No Morro da Providência, no Centro do Rio, o teleférico se tornou um símbolo de mobilidade, facilitando a vida de quem mora nas partes altas. No entanto, especialistas alertam para a necessidade de políticas permanentes. “É fundamental ter profissionais qualificados acompanhando os moradores. Projetos dentro da favela precisam ter continuidade, não só durar 4 anos”, afirma o arquiteto e urbanista Fernando Pereira.

Apesar do teleférico, a falta de vias acessíveis nas áreas mais baixas gera situações críticas. Em emergências, os moradores são obrigados a improvisar macas para transportar vizinhos, já que ambulâncias não conseguem chegar a certos pontos da comunidade. Para Alan Brum, especialista em planejamento urbano do IPPUR/UFRJ, essa solução criada pela população demonstra uma urgência: “A favela encontra soluções a partir da sua precariedade. Mas isso precisa ser ouvido, amadurecido e qualificado”.

Acessibilidade: uma barreira quase intransponível

Para pessoas com deficiência ou mobilidade reduzida, os obstáculos são ainda maiores. Flávio Ribeiro, mestre de capoeira e morador, ilustra a dificuldade: “O morador que mora lá em cima da escadaria, que é cadeirante, sofre muito. Se ele precisa ir ao médico duas vezes na semana, depende da ajuda de outras pessoas para descer e subir”.

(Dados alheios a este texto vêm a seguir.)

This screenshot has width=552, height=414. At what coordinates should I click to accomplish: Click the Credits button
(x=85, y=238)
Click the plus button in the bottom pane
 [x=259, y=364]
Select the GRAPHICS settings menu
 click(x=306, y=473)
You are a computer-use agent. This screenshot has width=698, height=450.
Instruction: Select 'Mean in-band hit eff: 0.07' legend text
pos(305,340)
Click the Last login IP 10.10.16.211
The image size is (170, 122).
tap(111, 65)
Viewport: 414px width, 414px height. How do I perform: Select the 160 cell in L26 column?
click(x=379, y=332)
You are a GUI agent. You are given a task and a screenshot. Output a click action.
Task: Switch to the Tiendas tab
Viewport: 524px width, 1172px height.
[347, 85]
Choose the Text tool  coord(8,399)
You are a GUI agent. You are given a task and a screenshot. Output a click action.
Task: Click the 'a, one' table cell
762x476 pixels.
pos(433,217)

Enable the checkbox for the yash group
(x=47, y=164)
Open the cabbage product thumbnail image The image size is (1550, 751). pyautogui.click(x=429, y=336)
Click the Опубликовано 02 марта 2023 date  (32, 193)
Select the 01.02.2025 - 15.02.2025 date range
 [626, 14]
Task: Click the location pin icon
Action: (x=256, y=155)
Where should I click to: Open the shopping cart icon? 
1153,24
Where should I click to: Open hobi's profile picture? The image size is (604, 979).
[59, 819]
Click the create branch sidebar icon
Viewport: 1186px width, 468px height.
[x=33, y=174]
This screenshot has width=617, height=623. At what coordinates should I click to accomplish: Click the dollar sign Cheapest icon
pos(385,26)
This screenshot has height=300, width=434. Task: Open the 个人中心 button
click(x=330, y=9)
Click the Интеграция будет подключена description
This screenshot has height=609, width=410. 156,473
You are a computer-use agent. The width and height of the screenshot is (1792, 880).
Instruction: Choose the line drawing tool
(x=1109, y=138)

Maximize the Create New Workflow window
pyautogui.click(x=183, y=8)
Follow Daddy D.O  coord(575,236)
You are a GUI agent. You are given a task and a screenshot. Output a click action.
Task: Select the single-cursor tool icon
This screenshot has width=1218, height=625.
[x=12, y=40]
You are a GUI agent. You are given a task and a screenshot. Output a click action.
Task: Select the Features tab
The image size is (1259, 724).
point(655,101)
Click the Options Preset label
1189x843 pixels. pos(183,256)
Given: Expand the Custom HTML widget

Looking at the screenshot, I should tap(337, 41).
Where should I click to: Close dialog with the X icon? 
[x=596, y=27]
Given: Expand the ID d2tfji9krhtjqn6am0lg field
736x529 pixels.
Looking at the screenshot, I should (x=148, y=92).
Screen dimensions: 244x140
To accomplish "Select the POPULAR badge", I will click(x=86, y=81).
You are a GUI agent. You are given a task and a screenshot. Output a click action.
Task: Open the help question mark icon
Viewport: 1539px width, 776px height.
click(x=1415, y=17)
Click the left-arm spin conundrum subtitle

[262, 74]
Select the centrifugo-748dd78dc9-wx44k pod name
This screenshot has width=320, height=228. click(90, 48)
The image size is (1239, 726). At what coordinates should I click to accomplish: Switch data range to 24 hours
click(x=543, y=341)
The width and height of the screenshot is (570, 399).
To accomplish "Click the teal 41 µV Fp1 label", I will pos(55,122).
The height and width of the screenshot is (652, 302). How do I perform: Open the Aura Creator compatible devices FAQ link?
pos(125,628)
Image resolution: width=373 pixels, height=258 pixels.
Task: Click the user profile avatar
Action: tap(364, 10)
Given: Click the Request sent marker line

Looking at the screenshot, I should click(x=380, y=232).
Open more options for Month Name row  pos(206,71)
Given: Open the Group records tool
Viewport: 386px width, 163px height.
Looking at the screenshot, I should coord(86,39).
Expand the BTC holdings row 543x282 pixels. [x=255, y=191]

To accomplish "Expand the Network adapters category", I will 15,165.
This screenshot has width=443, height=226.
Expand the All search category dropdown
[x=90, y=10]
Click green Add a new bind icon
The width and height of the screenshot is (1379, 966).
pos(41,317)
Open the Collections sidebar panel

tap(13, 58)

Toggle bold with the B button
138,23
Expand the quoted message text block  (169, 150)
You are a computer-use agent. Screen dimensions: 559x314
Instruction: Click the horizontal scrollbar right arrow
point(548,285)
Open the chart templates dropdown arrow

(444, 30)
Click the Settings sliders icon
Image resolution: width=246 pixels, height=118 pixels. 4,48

Especialistas defendem a criação de rotas acessíveis e o mapeamento de moradores com deficiência dentro das favelas, reconhecendo que a abertura de novas vias, por si só, não resolverá o problema para toda a população.

Os dados do IBGE reforçam a necessidade urgente de políticas públicas contínuas e com participação direta das comunidades. A garantia de mobilidade, segurança, urbanização e dignidade passa por um olhar integral sobre esses territórios. Como questiona o arquiteto Fernando Pereira: “O Rio tem cerca de 1.700 favelas. O Rio é uma grande favela com alguns pontos urbanizados. Por que não pensar nesses territórios como bairros?”. A pergunta ecoa como um desafio central para o futuro da cidade.